*INSTRUCTIONS FOR THE TASK:*
From the records below, please repeat exactly the line that has "云计算 (1049, 34)", the line that has "TrueNAS (185, 400)", and every line between them, and nothing else.

Records from a dataset
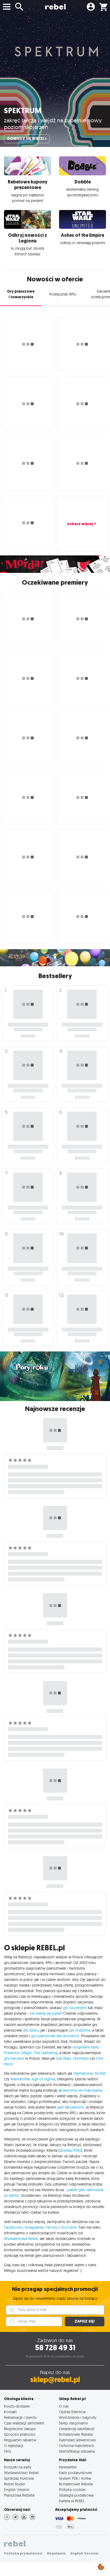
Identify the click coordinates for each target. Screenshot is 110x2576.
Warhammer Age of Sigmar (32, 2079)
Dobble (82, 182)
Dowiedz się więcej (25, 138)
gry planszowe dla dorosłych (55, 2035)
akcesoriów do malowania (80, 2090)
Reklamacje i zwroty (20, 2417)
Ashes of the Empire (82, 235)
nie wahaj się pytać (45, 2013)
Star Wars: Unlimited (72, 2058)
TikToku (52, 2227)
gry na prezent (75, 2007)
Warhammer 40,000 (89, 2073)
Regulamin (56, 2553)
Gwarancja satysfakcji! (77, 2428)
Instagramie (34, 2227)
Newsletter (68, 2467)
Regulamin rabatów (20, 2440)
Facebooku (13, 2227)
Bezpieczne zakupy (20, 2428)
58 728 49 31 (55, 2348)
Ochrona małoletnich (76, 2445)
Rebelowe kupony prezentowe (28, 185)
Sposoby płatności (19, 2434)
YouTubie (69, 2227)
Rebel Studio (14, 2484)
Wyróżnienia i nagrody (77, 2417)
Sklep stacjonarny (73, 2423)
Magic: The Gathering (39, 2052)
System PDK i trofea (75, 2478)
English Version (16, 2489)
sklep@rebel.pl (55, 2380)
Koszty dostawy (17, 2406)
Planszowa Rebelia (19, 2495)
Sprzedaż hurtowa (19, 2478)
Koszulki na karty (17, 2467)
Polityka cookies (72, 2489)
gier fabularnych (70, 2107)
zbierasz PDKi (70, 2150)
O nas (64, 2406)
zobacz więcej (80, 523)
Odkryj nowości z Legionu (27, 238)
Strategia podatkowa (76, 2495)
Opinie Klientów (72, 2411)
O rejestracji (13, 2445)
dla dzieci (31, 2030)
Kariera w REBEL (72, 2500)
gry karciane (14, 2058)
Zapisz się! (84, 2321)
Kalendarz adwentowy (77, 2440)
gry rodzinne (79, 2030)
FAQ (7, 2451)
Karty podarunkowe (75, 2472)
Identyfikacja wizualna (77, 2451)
==
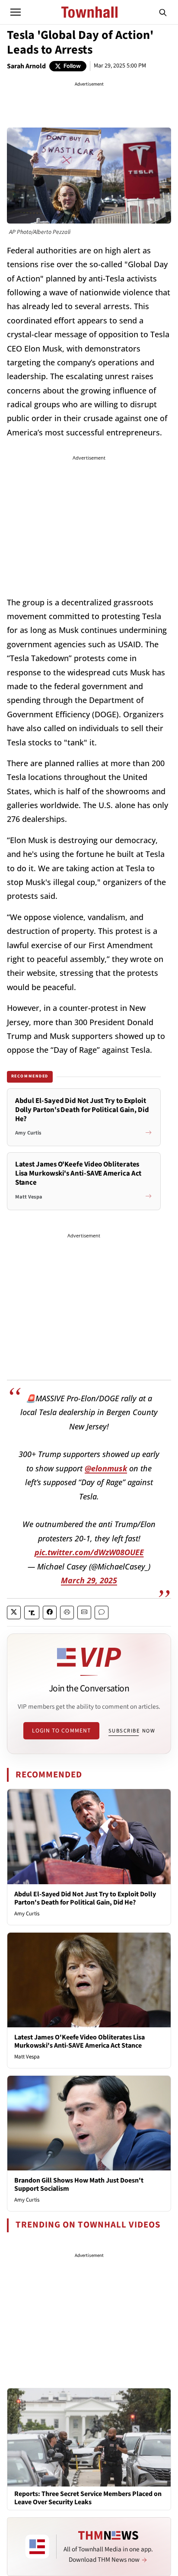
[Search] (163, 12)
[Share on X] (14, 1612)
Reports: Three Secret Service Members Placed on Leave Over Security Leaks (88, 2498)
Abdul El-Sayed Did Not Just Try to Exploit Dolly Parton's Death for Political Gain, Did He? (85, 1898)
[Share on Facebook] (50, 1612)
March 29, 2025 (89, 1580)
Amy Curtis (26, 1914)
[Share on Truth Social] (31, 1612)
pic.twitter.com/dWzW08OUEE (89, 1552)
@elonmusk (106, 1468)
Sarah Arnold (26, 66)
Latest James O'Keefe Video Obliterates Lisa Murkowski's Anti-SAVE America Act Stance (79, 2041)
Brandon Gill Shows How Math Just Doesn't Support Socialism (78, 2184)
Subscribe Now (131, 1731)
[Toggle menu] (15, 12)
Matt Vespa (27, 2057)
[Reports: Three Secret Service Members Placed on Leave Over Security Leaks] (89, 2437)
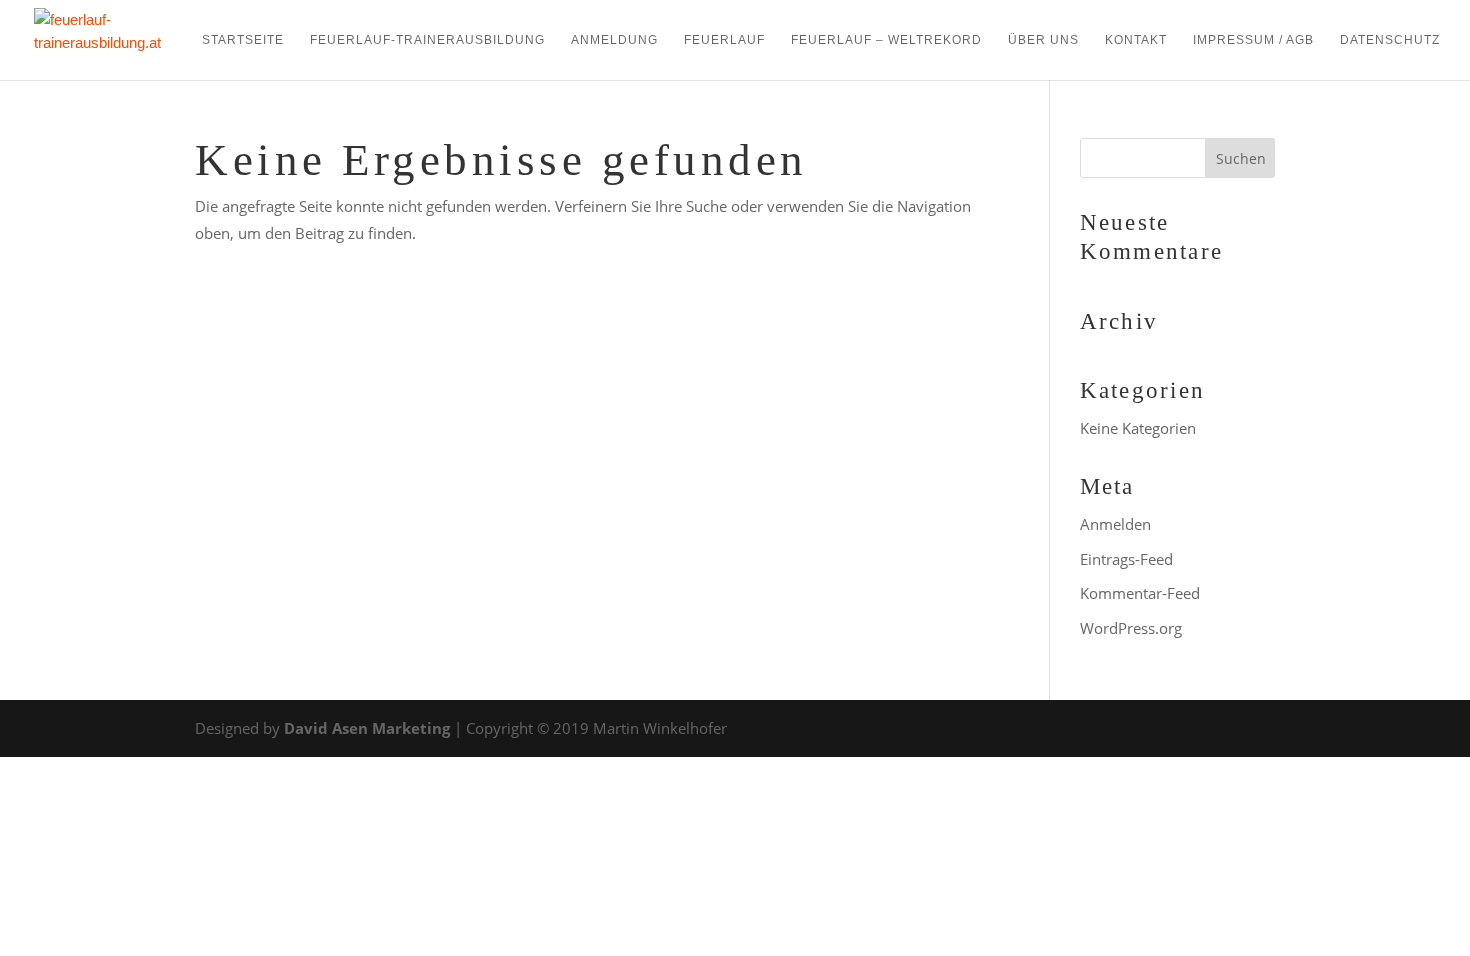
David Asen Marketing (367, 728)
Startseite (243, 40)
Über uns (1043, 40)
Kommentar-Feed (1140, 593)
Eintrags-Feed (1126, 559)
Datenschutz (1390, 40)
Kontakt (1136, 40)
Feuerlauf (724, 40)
...
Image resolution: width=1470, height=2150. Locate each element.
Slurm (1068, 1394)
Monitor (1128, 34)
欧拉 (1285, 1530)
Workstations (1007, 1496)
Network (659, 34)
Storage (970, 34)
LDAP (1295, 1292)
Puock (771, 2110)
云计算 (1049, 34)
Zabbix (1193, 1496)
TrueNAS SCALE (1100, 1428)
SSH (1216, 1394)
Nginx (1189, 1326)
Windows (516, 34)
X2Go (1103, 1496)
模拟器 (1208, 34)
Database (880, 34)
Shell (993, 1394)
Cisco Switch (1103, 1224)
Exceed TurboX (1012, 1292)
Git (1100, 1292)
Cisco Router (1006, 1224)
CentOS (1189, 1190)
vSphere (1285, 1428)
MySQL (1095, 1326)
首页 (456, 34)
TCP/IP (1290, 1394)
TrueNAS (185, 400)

*SOLUTION TO THIS PROBLEM:*
云计算 (1049, 34)
Zabbix (1193, 1496)
TrueNAS SCALE (1100, 1428)
SSH (1216, 1394)
Nginx (1189, 1326)
Windows (516, 34)
X2Go (1103, 1496)
模拟器 (1208, 34)
Database (880, 34)
Shell (993, 1394)
Cisco Switch (1103, 1224)
Exceed TurboX (1012, 1292)
Git (1100, 1292)
Cisco Router (1006, 1224)
CentOS (1189, 1190)
vSphere (1285, 1428)
MySQL (1095, 1326)
首页 (456, 34)
TCP/IP (1290, 1394)
TrueNAS (185, 400)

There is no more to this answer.